À la fin de 2010, l’IC a été installé dans une jolie villa classée monument historique et deux fois séculaire, située au bord du lac Léman, loin du centre-ville et de l’Unige. C’est en ce lieu que sont tenus la majorité des colloques, qui permettent de définir une stratégie pour l’avenir.

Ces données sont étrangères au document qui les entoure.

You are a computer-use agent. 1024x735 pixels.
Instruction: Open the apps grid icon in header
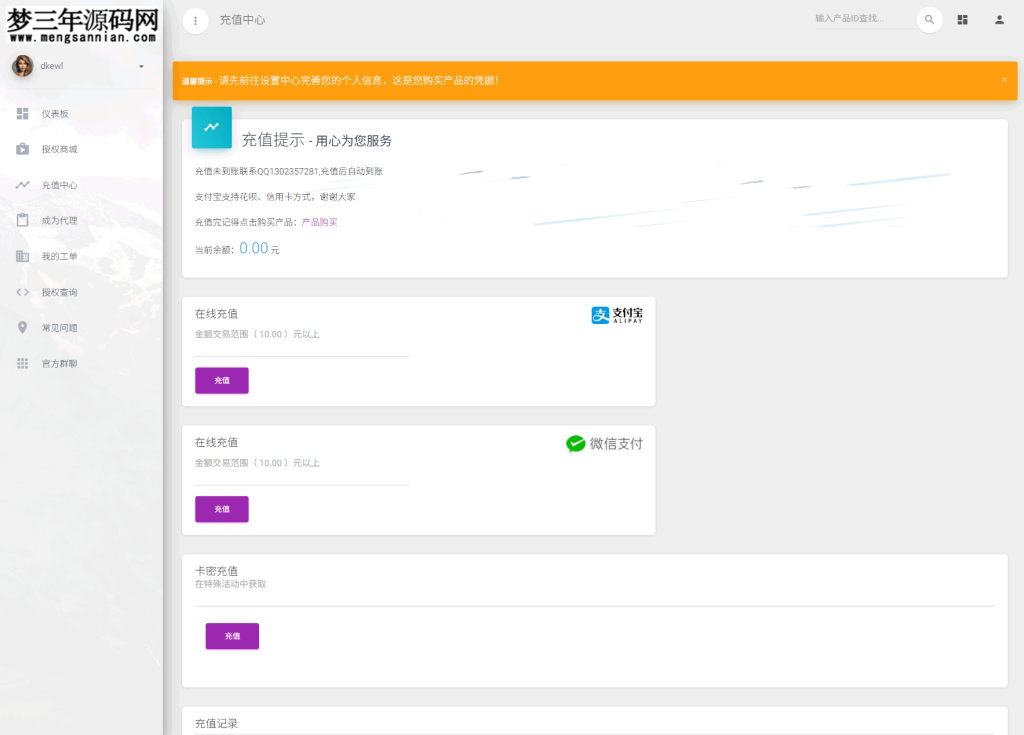962,19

Par rapport aux autres instituts Confucius, l’IC de Genève s’emploie à véhiculer une image différente de la Chine. Se refusant de proposer les traditionnelles activités comme la préparation de raviolis chinois, la lecture des textes de Confucius, la pratique du taï chi, l’IC de Genève prend des airs de centre de compétences scientifiques, non seulement de par son édi fice imposant, mais aussi de par son travail professionnel, spécialisé et de très grande qualité. Dans l’esprit de tous, la science est neutre et constructive. C’est la raison pour laquelle l’IC à orientation scientif ique de Genève s’est acquis une certaine reconnaissance au sein de l’opinion, en Suisse et même dans toute l’Europe.
Jusqu’à présent, l’IC de l’Unige a proposé plus de 200 activités distinctes, la plupart étant des colloques et événements scientifiques, car l’IC se concentre sur son concept de « diplomatie scientifique ». M. Zimmermann a signalé : « En Suisse aussi nous recourons à la méthode de la diplomatie scientifique, notamment avec Swissnex. Il s’agit d’une organisation culturelle d’origine Suisse qui est implantée à Shanghai, à Boston, à San Francisco, à Rio de Janeiro et à Bangalore. Au balbutiement de l’IC, nous nous sommes quelque peu inspirés du travail engagé par Swissnex. »
Parallèlement, l’IC de l’Unige évite d’organiser des spectacles culturels. M. Zimmermann le justifie en donnant deux raisons. Premièrement, chacune des rencontres scientifiques de haut niveau tenues par l’IC exige déjà beaucoup de temps et d’argent. Par exemple, en mai 2017, l’IC a accueilli un colloque sur l’archéologie, qui a remporté un franc succès. Mais rappelons que les premières discussions pour la mise en place de ce colloque de seulement trois heures avaient été entamées par les professeurs d’archéologie en août 2014, soit presque trois ans auparavant. Ainsi, une longue préparation est nécessaire pour garantir un résultat de qualité.
La deuxième raison est à chercher au niveau du caractère de l’Unige, qui tient à préserver son statut d’université internationale de haute qualité. Pour rester dans cette droite ligne, l’IC aspire à jouer inlassablement un rôle dans les échanges académiques de haut niveau.
M. Zimmermann a poursuivi : « D’après moi, la compréhension entre les Chinois et les Occidentaux reste assez limitée, malheureusement. » D’un côté, les Occidentaux manquent de connaissances sur la Chine. Par exemple, sur 1 000 étudiants, peut-être un seul connaît la guerre de l’Opium, alors que tout le monde en Chine étudie ce pan de l’histoire.
Pour M. Zimmermann, cette situation justifie la raison d’être de l’IC. Son rôle est très important, puisque l’institut permet d’apporter des réponses et explications aux interrogations de la société.